Still working my way through authors in Appendix N. The first few Witch World books at the moment.
They're ... okay. Solid workmanship, some neat ideas, but nothing special. Maybe they would have hit me differently back in the day.

Unlike REH, which still shines despite being dated. The man could both plot and turn a phrase. Just read some of his El Borak Afghanistan stuff, which shows off the casual racism (or really We Need a White Guy), but still manages to make good adventure stories.

RPG Superstar 2012 Top 32

Just finished A Darkling Sea by James Cambias.

Just started The Golem and the Jinni by Helene Wecker.


thejeff wrote:

The first few Witch World books at the moment.

They're ... okay.
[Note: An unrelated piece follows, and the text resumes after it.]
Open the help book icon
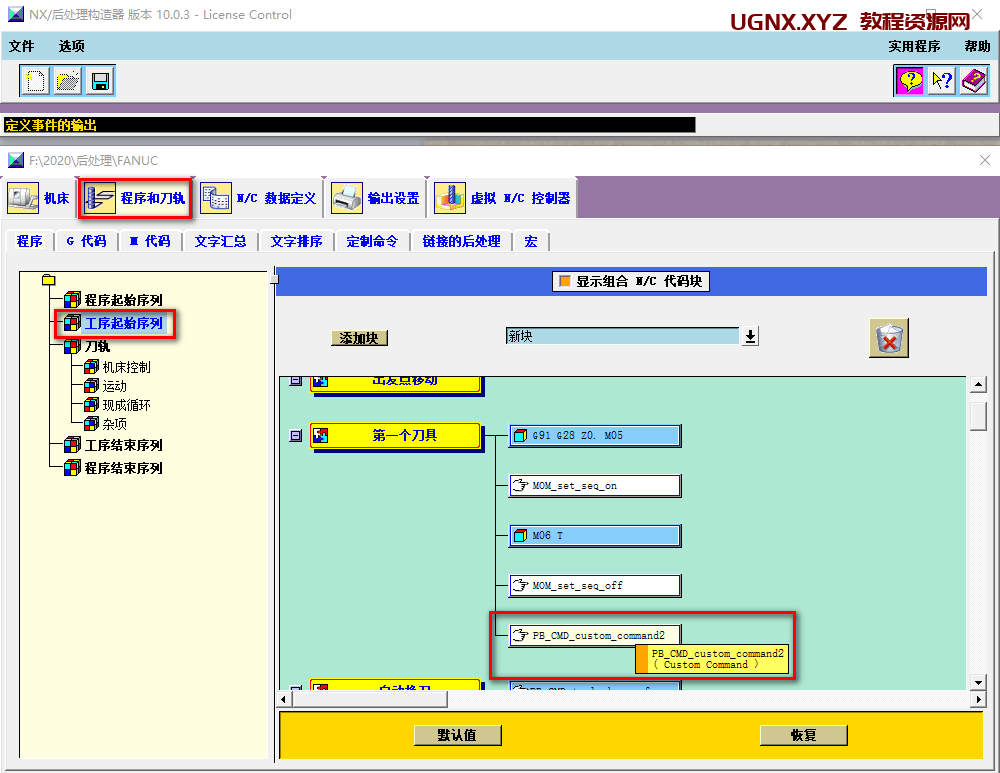Viewport: 1000px width, 773px height. [973, 80]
Solid workmanship, some neat ideas, but nothing special.

Love WW I-V for the ideas. The writing I found wooden, impenetrable, and outright annoying at times.
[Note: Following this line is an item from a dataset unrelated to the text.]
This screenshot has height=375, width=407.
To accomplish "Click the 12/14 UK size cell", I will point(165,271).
The Exchange RPG Superstar 2010 Top 32

Re-reading Quicksilver (Neal Stephenson). I loved it the first time but it seems a bit... dreary... this time around. I don't think I'll bother re-reading the next two :-)

Also reading JollyDoc's Age of Worms Story Hour on enworld - MUCH more tempo in that slaughterfest!


Tinkergoth wrote:

Character that I'd forgotten from Spellsinger. Should get comrade Doodlebug interested if no one else :P

Falmazeer the Marxist dragon, who does spark an uprising against the oppressors

[Adds to list]

----

Surrealists--well, I don't know Pierre, but Andre Breton flirted with 5th Columnistism and I think retreated to anarchism, where, I believe, most of the surrealists ended up.

Associate Editor

Just started Nnendi Okorafor's Zahrah the Windseeker—YA with a hybrid sci fi/fantasy setting inspired by Nigerian culture and mythology. Enjoying it so far, but it definitely helps to read it with the internets close at hand for cultural background!


Worked my way through the Spellsinger books.

Now going through my collection of Christopher Brookmyre novels again. Crime fiction (for the most part anyway, Pandaemonium was a weird departure from that), with plenty of black humour, bizarre situations and engaging characters... they're also aggressively Scottish, to the point that they're sometimes referred to as being a sub-genre called Tartan Noir.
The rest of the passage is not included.